Inklusives Austauschprojekt Teil 1 in Jakutsk

Im Jahr 2019 wird die Bildungskooperation für ein Gemeinschaftsprojekt des AMTV Hamburg und der Gyula-Trebitsch-Schule Tonndorf genutzt. Unter dem Motto „Brücken zum Dialog – interkulturell und inklusiv“ fliegt im Februar/März eine gemischte Gruppe aus Spielerinnen und Spielern mit geistiger Beeinträchtigung einer inklusiven Handballmannschaft und Schülerinnen und Schülern für ca. 10 Tage nach Jakutsk. Insgesamt besteht die Gruppe aus 15 Teilnehmerinnen und Teilnehmern. Die Schülerinnen und Schüler werden in jakutischen Gastfamilien untergebracht. Die Unterbringung der Sportler erfolgt in einem Internat. 

 

Die inklusive Handballmannschaft ist Teil der Freiwurf Hamburg Liga https://www.freiwurf-hamburg.de in der sich aktuell 5 Hamburger Sportvereine unter dem Motto „Handball für alle“ zusammengeschlossen haben.  In den Mannschaften bilden Menschen mit und ohne Behinderung ein Team. Sie trainieren zusammen und bestreiten Liga-Spiele im Hamburger Handball-Verband. Das Training der Mannschaft des AMTV findet in der Sporthalle der Gyula-Trebitsch-Schule Tonndorf statt. Der verantwortliche Trainer Max Rode ist Lehrer an dieser Schule. Mathias Burghardt, Russisch- und Physiklehrer an der Schule und Initiator der Bildungskooperation mit Jakutsk, ist seit 5 Jahren als Spieler und Betreuer in der Mannschaft.

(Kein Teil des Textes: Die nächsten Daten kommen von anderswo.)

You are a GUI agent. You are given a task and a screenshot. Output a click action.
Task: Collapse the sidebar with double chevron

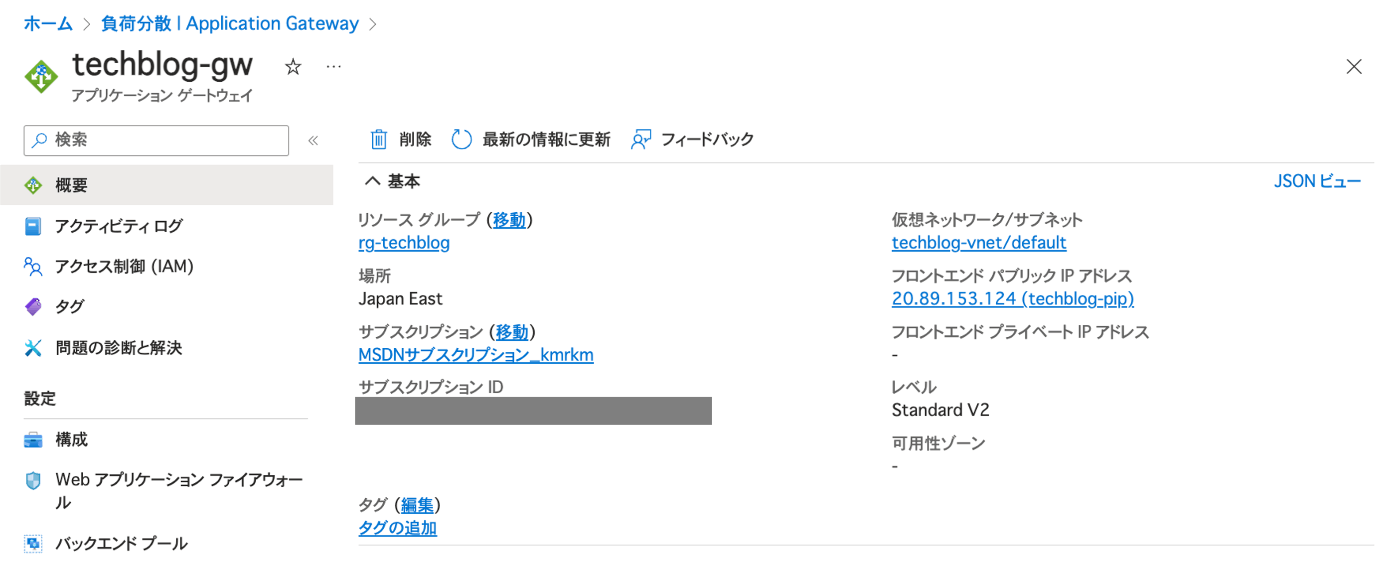click(x=312, y=141)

Bei früheren Austauschbesuchen haben sowohl Lehrkräfte als auch Schülerinnen und Schüler vom Sacha-Gymnasium aus Jakutsk am Training der inklusiven Handballmannschaft teilgenommen. So entwickelte sich bei einigen Spielerinnen und Spielern Interesse an einer Reise nach Jakutsk, die jetzt im Rahmen der Bildungskooperation gemeinsam mit einer Schülergruppe realisiert wird.

 

Auf mehreren Vorbereitungstreffen unter anderem im Rahmen von gemeinsamen Trainingseinheiten in der Sporthalle und  einer Teilnahme am Workshop „Mit Tanz zur Toleranz“ der Nader Etmenan Stiftung https://www.nader-etmenan-stiftung.de/mit-tanz-zur-toleranz lernt sich die Gruppe vor der großen Reise kennen. Während des Aufenthalts in Jakutsk nimmt die Gruppe dann gemeinsam mit jakutischen Schülerinnen und Schülern vom Sacha Gymnasium und von dem Internat an einem Programm teil, das in Kooperation mit außerschulischen Einrichtungen und mit der Universität zusammengestellt wird. Im Vordergrund der projektartigen Begegnung stehen die Entwicklung von interkulturellen Kompetenzen, der Umgang mit Heterogenität und Andersartigkeit, gemeinsame Aktivitäten von Menschen mit und ohne Behinderungen und natürlich das Kennenlernen der extremen klimatischen Bedingungen. Im März ist zwar für jakutische Verhältnisse bereits Frühling. Temperaturen von bis zu -35°C stellen die Hamburger Gruppe aber vor besondere Herausforderungen. 

 

Am Mittwoch, den 27.02. startet die Reise um 03:30 Uhr morgens am Bahnhof Tonndorf. Mit dem Bus der Firma Stambula fährt die Gruppe zum Flughafen Berlin-Schönefeld. Um 10:00 Uhr geht es dann weiter per Flugzeug der Fluggesellschaft Aeroflot nach Moskau. Nach einem Aufenthalt am Flughafen Moskau-Sheremetjewo folgt der Weiterflug der Sonne entgegen in den Fernen Osten nach Jakutsk. Nach einem 7stündigen Flug wird die Gruppe dann am Donnerstag, den 28.02. um ca. 06:45 Uhr Ortszeit (+ 9 Stunden) bei voraussichtlich -30°C in der kältesten Stadt der Welt landen. Auf der Seite www.hamburgjakutsk.dekönnen die Aktivitäten der Gruppe in einem Blog verfolgt werden. 

 

 

Das Projekt wird von der Stiftung Deutsch-Russischer Jugendaustausch, der Aktion Mensch und der Behörde für Schule und Berufsbildung gefördert.